老人都被逗得团团笑,姜婳也不由轻声笑了笑。等到那一对人吵吵闹闹走了,姜婳走了上去。
老人打趣道:“这位姑娘也是要位情郎吗?”
姜婳眸一怔,摇头轻声道:“您照着我的模样画便好了。”
老人便又开始画起来,期间姜婳一直认真地看着老人手中的糖,翻来滚去,然后逐渐地有了女子的轮廓,然后是她的模样。
最后,老人将她的模样的糖递到了她的手中。
晨莲上前付了银子,看着小姐一直看着手中的糖,不由笑道:“是送给公子的吗?”
姜婳一怔,小声道:“这么明显吗?”
随后自己也轻声笑了起来。
虽然天色已经黑了,但是街上处处点着灯笼,虽然不算亮堂,但也算不上昏暗,看见前后行人还是十分容易的。
大街上人并不少,姜婳怕挤到糖人,便同晨莲一同向着不那么拥挤的一条路走去。才走到拐角,突然迎面撞上了一人。
一身素白的衣裳,头上装饰的钗环也格外地简单。
是司洛水。
见到她,司洛水原本寡淡的眸一下子生动起来。
“阿婳,我”
司洛水上前一把抓住了她的衣袖,脸上扯出一个我见犹怜的笑:“许、许久未见。”
这一拉扯,旁边的行人不小心撞了一下,姜婳手中糖人差点掉下去,幸好晨莲将她及时扶住。
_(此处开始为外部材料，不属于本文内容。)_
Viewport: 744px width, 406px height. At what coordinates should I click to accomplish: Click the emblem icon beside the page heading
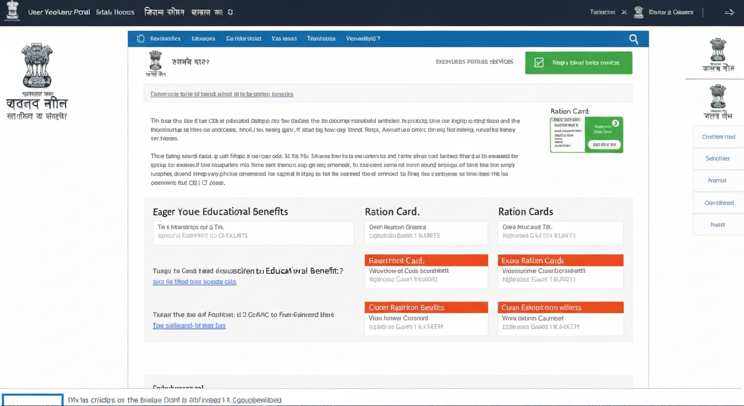155,62
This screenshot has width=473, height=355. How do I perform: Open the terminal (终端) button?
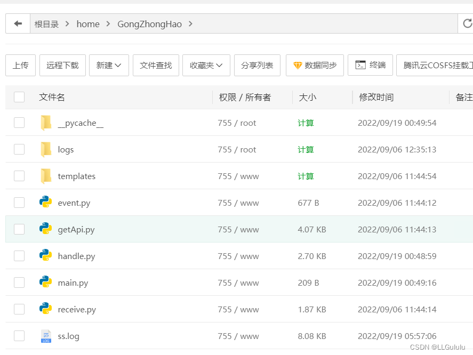coord(370,65)
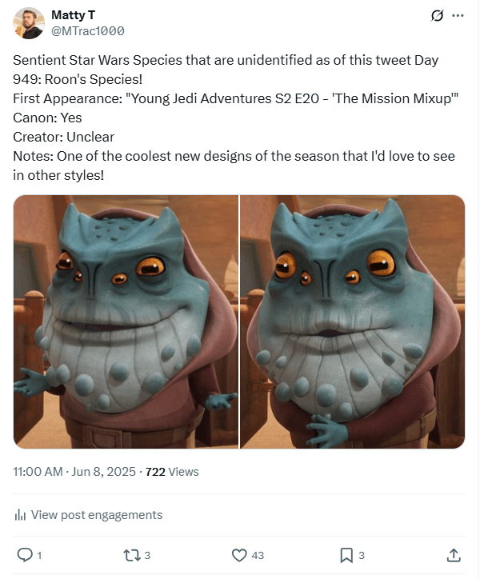Screen dimensions: 480x579
Task: Open Matty T's profile avatar
Action: click(29, 23)
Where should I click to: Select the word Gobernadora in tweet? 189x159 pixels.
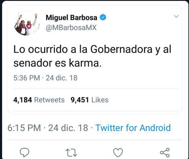(x=121, y=49)
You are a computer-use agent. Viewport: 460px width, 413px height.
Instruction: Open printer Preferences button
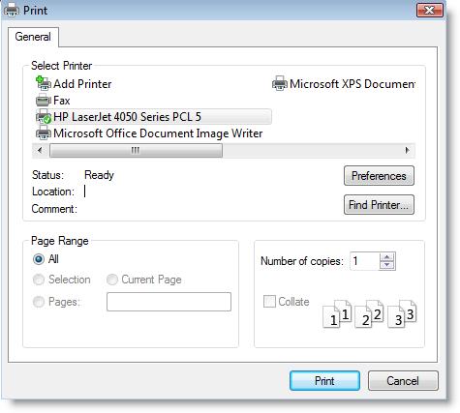click(x=379, y=176)
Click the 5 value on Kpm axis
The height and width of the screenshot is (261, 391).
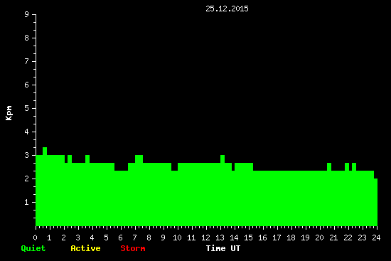(x=27, y=108)
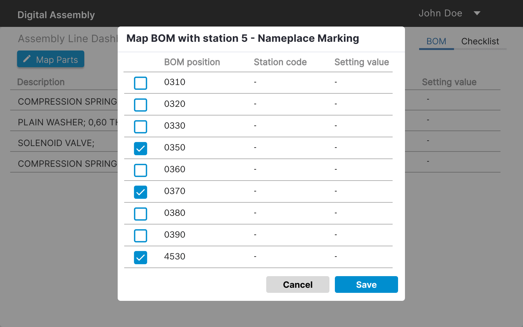This screenshot has width=523, height=327.
Task: Select the BOM tab
Action: [x=436, y=41]
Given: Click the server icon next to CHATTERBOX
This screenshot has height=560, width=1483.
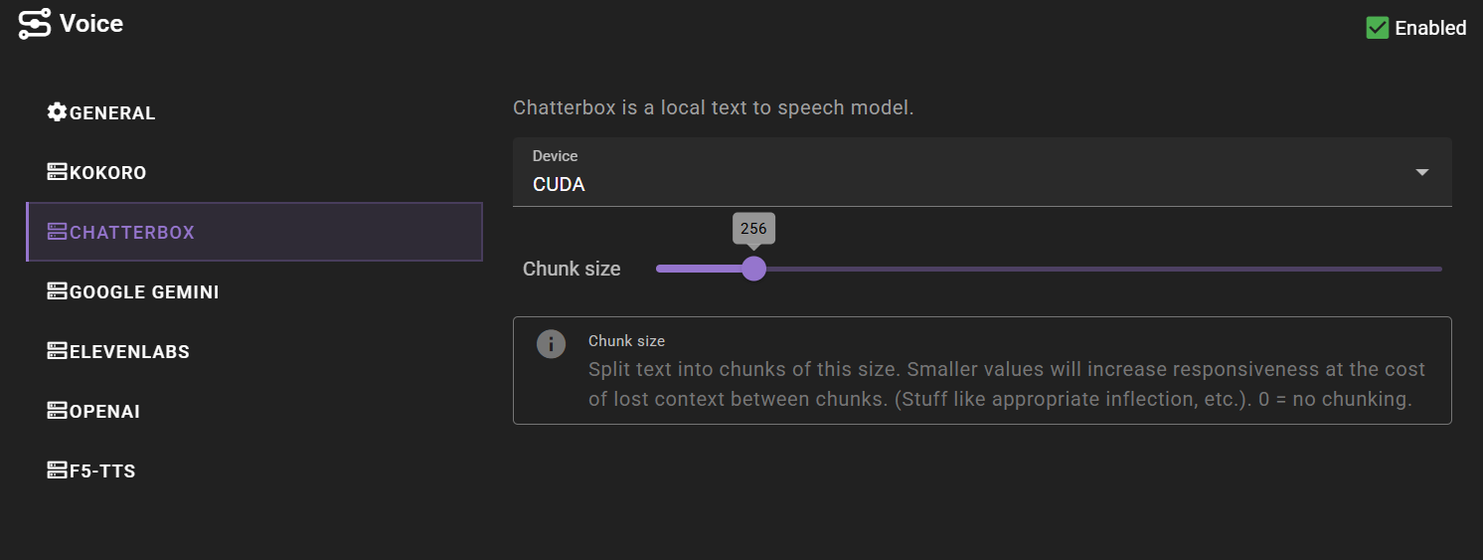Looking at the screenshot, I should pos(57,232).
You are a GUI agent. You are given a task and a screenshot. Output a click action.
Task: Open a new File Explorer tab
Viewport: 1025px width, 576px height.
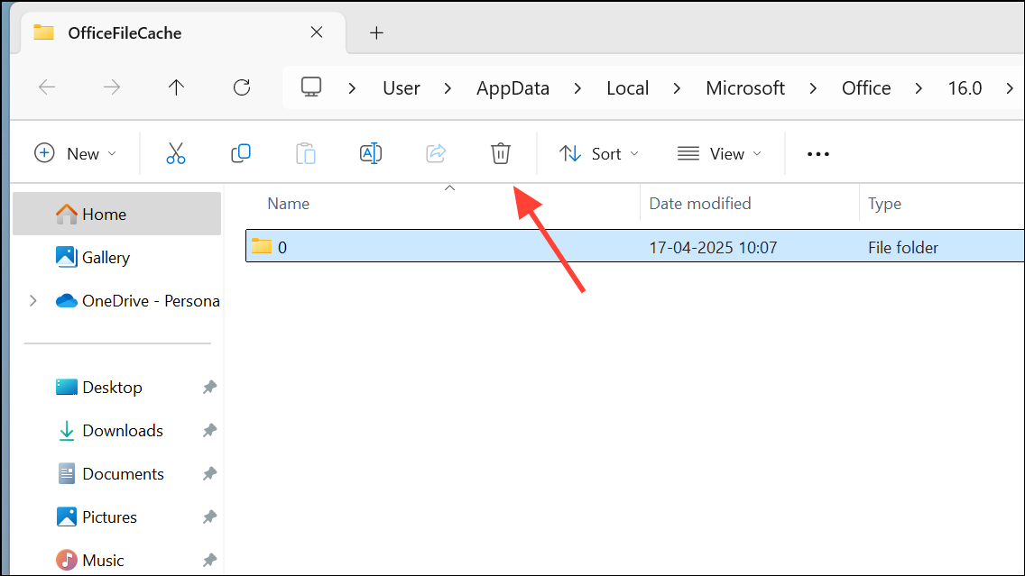click(377, 32)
姜婳望着手中的糖人,望向面前的司洛水:“许久未见,但是我今日有要事,若是有什么事——”
她的话没有说完,就被司洛水捏住了衣袖:“阿婳,是很、很紧急的事情,一个时辰,不,半个时辰,我们去茶楼,我、我得告诉你,我要告诉你。”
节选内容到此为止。